++++ DATASET ++++

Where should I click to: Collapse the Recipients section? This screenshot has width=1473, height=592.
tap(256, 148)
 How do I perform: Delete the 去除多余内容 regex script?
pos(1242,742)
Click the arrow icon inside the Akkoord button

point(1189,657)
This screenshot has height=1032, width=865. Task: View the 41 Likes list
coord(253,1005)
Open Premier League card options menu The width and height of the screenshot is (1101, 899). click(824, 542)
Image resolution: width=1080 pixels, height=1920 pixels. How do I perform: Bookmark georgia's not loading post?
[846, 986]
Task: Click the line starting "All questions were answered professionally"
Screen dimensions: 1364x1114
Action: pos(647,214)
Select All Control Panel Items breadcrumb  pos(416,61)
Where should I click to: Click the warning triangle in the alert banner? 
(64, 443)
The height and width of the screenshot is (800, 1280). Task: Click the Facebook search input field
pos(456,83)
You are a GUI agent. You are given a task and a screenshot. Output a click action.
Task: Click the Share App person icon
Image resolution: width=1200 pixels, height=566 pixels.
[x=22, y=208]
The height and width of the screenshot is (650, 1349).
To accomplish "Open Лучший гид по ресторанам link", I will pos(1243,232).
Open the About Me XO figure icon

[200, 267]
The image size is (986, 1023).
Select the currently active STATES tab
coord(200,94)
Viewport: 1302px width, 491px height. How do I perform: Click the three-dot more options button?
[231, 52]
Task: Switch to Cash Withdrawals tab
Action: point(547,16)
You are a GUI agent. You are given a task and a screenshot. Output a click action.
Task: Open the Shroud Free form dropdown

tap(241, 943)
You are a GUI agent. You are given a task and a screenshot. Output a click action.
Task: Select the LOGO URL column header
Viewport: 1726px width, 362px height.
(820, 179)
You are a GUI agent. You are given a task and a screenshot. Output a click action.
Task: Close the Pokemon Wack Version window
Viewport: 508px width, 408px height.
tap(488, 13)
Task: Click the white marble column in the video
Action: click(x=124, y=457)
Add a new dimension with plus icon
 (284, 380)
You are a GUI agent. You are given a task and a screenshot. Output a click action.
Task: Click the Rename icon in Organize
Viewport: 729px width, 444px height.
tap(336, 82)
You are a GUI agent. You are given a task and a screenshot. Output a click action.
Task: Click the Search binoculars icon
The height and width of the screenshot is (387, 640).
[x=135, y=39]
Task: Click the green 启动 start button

++++

◆ TASK
An exact restatement of the data above is required.

◆ ANSWER FOR THIS EXERCISE
Where should I click to: Collapse the Recipients section? This screenshot has width=1473, height=592.
tap(256, 148)
 How do I perform: Delete the 去除多余内容 regex script?
pos(1242,742)
Click the arrow icon inside the Akkoord button

point(1189,657)
This screenshot has height=1032, width=865. Task: View the 41 Likes list
coord(253,1005)
Open Premier League card options menu The width and height of the screenshot is (1101, 899). click(824, 542)
Image resolution: width=1080 pixels, height=1920 pixels. How do I perform: Bookmark georgia's not loading post?
[846, 986]
Task: Click the line starting "All questions were answered professionally"
Screen dimensions: 1364x1114
Action: pos(647,214)
Select All Control Panel Items breadcrumb  pos(416,61)
Where should I click to: Click the warning triangle in the alert banner? 
(64, 443)
The height and width of the screenshot is (800, 1280). Task: Click the Facebook search input field
pos(456,83)
You are a GUI agent. You are given a task and a screenshot. Output a click action.
Task: Click the Share App person icon
Image resolution: width=1200 pixels, height=566 pixels.
[x=22, y=208]
The height and width of the screenshot is (650, 1349).
To accomplish "Open Лучший гид по ресторанам link", I will pos(1243,232).
Open the About Me XO figure icon

[200, 267]
The image size is (986, 1023).
Select the currently active STATES tab
coord(200,94)
Viewport: 1302px width, 491px height. How do I perform: Click the three-dot more options button?
[231, 52]
Task: Switch to Cash Withdrawals tab
Action: point(547,16)
You are a GUI agent. You are given a task and a screenshot. Output a click action.
Task: Open the Shroud Free form dropdown

tap(241, 943)
You are a GUI agent. You are given a task and a screenshot. Output a click action.
Task: Select the LOGO URL column header
Viewport: 1726px width, 362px height.
(820, 179)
You are a GUI agent. You are given a task and a screenshot. Output a click action.
Task: Close the Pokemon Wack Version window
Viewport: 508px width, 408px height.
tap(488, 13)
Task: Click the white marble column in the video
Action: click(x=124, y=457)
Add a new dimension with plus icon
 (284, 380)
You are a GUI agent. You are given a task and a screenshot. Output a click action.
Task: Click the Rename icon in Organize
Viewport: 729px width, 444px height.
tap(336, 82)
You are a GUI agent. You are given a task and a screenshot. Output a click action.
Task: Click the Search binoculars icon
The height and width of the screenshot is (387, 640).
[x=135, y=39]
Task: Click the green 启动 start button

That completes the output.